##### Dataset records #####

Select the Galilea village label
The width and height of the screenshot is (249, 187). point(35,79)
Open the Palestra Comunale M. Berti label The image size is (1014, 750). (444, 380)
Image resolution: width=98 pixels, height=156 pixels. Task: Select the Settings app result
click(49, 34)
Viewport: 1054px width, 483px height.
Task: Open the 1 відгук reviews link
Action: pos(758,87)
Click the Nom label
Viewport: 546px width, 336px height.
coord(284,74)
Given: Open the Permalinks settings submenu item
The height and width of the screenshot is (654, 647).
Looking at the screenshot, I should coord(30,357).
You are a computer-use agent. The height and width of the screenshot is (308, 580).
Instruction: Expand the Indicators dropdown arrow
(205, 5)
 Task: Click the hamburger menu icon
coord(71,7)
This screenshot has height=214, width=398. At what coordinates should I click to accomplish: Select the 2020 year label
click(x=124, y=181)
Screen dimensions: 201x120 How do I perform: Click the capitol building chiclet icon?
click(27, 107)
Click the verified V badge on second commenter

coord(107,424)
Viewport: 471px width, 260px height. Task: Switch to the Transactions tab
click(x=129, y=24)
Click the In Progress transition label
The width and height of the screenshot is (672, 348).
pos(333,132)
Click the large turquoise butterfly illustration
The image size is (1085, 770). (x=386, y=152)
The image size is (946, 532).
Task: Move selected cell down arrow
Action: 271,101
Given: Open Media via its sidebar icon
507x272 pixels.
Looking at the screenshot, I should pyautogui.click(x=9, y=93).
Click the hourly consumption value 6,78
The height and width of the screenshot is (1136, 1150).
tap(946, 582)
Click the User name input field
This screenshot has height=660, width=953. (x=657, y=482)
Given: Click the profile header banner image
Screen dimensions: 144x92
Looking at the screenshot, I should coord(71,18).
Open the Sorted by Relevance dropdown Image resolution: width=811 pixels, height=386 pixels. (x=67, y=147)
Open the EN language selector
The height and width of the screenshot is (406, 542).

#####

■ Exercise task
Copy the data above again, switching the phrase "hamburger menu icon" to "navigation menu icon" and leaving everything else unchanged.

■ Output for this task
Select the Galilea village label
The width and height of the screenshot is (249, 187). point(35,79)
Open the Palestra Comunale M. Berti label The image size is (1014, 750). (444, 380)
Image resolution: width=98 pixels, height=156 pixels. Task: Select the Settings app result
click(49, 34)
Viewport: 1054px width, 483px height.
Task: Open the 1 відгук reviews link
Action: pos(758,87)
Click the Nom label
Viewport: 546px width, 336px height.
coord(284,74)
Given: Open the Permalinks settings submenu item
The height and width of the screenshot is (654, 647).
Looking at the screenshot, I should coord(30,357).
You are a computer-use agent. The height and width of the screenshot is (308, 580).
Instruction: Expand the Indicators dropdown arrow
(205, 5)
 Task: Click the navigation menu icon
coord(71,7)
This screenshot has height=214, width=398. At what coordinates should I click to accomplish: Select the 2020 year label
click(x=124, y=181)
Screen dimensions: 201x120 How do I perform: Click the capitol building chiclet icon?
click(27, 107)
Click the verified V badge on second commenter

coord(107,424)
Viewport: 471px width, 260px height. Task: Switch to the Transactions tab
click(x=129, y=24)
Click the In Progress transition label
The width and height of the screenshot is (672, 348).
pos(333,132)
Click the large turquoise butterfly illustration
The image size is (1085, 770). (x=386, y=152)
The image size is (946, 532).
Task: Move selected cell down arrow
Action: 271,101
Given: Open Media via its sidebar icon
507x272 pixels.
Looking at the screenshot, I should pyautogui.click(x=9, y=93).
Click the hourly consumption value 6,78
The height and width of the screenshot is (1136, 1150).
tap(946, 582)
Click the User name input field
This screenshot has height=660, width=953. (x=657, y=482)
Given: Click the profile header banner image
Screen dimensions: 144x92
Looking at the screenshot, I should coord(71,18).
Open the Sorted by Relevance dropdown Image resolution: width=811 pixels, height=386 pixels. (x=67, y=147)
Open the EN language selector
The height and width of the screenshot is (406, 542).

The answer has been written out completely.